>> Begin MATERIAL PROVIDED

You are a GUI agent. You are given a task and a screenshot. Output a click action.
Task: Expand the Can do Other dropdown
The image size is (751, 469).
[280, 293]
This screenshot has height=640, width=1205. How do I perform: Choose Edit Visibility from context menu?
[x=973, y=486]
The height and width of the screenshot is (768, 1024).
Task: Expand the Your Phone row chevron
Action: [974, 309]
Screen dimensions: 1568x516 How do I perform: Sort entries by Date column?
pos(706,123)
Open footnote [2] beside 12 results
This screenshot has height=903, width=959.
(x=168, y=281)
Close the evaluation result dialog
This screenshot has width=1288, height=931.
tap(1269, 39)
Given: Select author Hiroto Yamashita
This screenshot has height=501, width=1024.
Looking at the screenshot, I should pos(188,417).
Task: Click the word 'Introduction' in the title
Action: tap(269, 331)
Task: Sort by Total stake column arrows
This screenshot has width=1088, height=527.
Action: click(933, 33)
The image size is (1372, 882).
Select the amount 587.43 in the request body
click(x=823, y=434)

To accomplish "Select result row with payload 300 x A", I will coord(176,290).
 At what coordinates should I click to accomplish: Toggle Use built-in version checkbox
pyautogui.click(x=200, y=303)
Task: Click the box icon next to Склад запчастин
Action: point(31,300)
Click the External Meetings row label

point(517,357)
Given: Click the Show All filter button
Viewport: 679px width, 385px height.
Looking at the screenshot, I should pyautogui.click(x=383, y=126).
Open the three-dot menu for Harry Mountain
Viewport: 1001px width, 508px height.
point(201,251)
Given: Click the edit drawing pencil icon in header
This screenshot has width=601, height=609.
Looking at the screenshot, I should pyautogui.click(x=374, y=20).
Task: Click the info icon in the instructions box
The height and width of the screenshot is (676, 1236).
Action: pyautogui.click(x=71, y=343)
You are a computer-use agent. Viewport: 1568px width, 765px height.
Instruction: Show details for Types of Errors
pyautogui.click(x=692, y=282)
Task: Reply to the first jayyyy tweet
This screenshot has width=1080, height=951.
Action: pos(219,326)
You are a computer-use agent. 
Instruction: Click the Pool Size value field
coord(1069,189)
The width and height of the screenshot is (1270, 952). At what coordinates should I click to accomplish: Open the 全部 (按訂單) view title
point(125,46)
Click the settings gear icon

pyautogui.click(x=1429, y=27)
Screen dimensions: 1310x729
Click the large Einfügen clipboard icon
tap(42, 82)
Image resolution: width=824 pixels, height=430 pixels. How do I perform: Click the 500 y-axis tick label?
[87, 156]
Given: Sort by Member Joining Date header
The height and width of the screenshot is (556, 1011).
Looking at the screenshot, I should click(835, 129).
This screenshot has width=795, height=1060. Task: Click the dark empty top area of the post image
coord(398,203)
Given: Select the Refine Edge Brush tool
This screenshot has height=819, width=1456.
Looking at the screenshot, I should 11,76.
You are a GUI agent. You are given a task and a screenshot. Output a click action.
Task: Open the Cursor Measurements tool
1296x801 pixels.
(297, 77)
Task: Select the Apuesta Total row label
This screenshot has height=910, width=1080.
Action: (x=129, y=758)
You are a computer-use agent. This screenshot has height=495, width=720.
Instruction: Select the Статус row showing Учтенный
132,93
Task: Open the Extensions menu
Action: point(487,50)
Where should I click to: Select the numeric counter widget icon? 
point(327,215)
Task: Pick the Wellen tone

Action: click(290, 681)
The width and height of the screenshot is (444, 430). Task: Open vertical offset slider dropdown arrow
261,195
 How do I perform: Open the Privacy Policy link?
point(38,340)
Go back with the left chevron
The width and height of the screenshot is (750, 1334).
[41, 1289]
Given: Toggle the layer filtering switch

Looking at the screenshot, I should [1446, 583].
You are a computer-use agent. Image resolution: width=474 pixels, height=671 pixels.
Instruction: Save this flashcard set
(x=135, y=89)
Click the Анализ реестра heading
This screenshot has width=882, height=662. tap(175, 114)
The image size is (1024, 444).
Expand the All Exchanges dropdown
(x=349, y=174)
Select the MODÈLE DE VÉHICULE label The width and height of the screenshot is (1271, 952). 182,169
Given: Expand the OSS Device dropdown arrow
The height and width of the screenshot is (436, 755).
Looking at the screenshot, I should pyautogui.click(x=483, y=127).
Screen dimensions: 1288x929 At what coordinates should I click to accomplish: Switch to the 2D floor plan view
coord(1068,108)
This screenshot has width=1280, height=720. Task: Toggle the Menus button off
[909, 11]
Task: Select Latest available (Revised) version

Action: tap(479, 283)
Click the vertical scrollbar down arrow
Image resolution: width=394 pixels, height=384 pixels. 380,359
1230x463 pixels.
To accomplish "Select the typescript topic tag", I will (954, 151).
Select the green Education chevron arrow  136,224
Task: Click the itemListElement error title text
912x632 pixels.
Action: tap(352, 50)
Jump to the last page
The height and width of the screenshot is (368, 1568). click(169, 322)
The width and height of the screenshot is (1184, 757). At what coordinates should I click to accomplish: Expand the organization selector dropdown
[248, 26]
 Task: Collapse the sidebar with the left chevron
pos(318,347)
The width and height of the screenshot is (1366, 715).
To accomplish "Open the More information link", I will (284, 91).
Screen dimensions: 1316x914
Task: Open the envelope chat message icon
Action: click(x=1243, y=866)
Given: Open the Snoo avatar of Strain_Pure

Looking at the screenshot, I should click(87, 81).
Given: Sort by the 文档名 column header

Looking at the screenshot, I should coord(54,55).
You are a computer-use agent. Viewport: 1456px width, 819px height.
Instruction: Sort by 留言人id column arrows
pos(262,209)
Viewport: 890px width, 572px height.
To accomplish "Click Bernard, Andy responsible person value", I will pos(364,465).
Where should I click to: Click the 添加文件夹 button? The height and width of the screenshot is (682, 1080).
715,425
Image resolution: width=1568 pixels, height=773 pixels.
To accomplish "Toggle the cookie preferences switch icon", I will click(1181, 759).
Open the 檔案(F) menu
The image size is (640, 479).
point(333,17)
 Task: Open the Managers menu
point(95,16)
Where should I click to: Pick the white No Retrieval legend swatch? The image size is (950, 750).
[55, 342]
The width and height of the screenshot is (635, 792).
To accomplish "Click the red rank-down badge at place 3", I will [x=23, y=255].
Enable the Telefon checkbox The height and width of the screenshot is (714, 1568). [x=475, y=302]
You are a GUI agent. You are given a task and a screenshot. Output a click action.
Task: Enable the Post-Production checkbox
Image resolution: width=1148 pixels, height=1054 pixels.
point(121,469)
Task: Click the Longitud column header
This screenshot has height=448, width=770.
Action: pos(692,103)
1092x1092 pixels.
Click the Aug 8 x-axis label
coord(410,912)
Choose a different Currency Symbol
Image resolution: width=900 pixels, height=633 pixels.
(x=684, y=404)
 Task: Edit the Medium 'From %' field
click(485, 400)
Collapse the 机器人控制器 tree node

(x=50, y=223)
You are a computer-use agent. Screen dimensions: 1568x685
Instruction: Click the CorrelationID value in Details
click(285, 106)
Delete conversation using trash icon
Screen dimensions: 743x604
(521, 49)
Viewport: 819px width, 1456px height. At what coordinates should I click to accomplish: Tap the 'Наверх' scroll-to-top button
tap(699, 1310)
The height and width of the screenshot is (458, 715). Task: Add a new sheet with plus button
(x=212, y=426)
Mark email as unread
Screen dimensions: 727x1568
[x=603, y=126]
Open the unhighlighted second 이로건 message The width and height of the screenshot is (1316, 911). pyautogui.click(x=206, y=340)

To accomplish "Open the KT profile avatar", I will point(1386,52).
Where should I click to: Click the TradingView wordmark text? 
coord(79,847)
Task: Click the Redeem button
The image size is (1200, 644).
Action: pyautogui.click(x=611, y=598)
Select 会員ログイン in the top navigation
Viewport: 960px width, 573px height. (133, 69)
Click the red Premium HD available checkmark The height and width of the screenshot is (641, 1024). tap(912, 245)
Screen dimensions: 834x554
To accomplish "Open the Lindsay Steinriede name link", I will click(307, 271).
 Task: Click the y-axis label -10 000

>> End MATERIAL PROVIDED

*WHAT THE TASK ASKS*. Switch "Viewport" to "Window" in the items from the start through the line containing "coord(1069,189)", and leave everything else unchanged.

*ANSWER IN FULL*.
You are a GUI agent. You are given a task and a screenshot. Output a click action.
Task: Expand the Can do Other dropdown
The image size is (751, 469).
[280, 293]
This screenshot has height=640, width=1205. How do I perform: Choose Edit Visibility from context menu?
[x=973, y=486]
The height and width of the screenshot is (768, 1024).
Task: Expand the Your Phone row chevron
Action: [974, 309]
Screen dimensions: 1568x516 How do I perform: Sort entries by Date column?
pos(706,123)
Open footnote [2] beside 12 results
This screenshot has height=903, width=959.
(x=168, y=281)
Close the evaluation result dialog
This screenshot has width=1288, height=931.
tap(1269, 39)
Given: Select author Hiroto Yamashita
This screenshot has height=501, width=1024.
Looking at the screenshot, I should pos(188,417).
Task: Click the word 'Introduction' in the title
Action: tap(269, 331)
Task: Sort by Total stake column arrows
This screenshot has width=1088, height=527.
Action: click(933, 33)
The image size is (1372, 882).
Select the amount 587.43 in the request body
click(x=823, y=434)

To accomplish "Select result row with payload 300 x A", I will coord(176,290).
 At what coordinates should I click to accomplish: Toggle Use built-in version checkbox
pyautogui.click(x=200, y=303)
Task: Click the box icon next to Склад запчастин
Action: point(31,300)
Click the External Meetings row label

point(517,357)
Given: Click the Show All filter button
Window: 679px width, 385px height.
Looking at the screenshot, I should pyautogui.click(x=383, y=126).
Open the three-dot menu for Harry Mountain
Window: 1001px width, 508px height.
point(201,251)
Given: Click the edit drawing pencil icon in header
This screenshot has width=601, height=609.
Looking at the screenshot, I should pyautogui.click(x=374, y=20).
Task: Click the info icon in the instructions box
The height and width of the screenshot is (676, 1236).
Action: pyautogui.click(x=71, y=343)
You are a computer-use agent. Window: 1568px width, 765px height.
Instruction: Show details for Types of Errors
pyautogui.click(x=692, y=282)
Task: Reply to the first jayyyy tweet
This screenshot has width=1080, height=951.
Action: pos(219,326)
You are a computer-use agent. 
Instruction: Click the Pool Size value field
coord(1069,189)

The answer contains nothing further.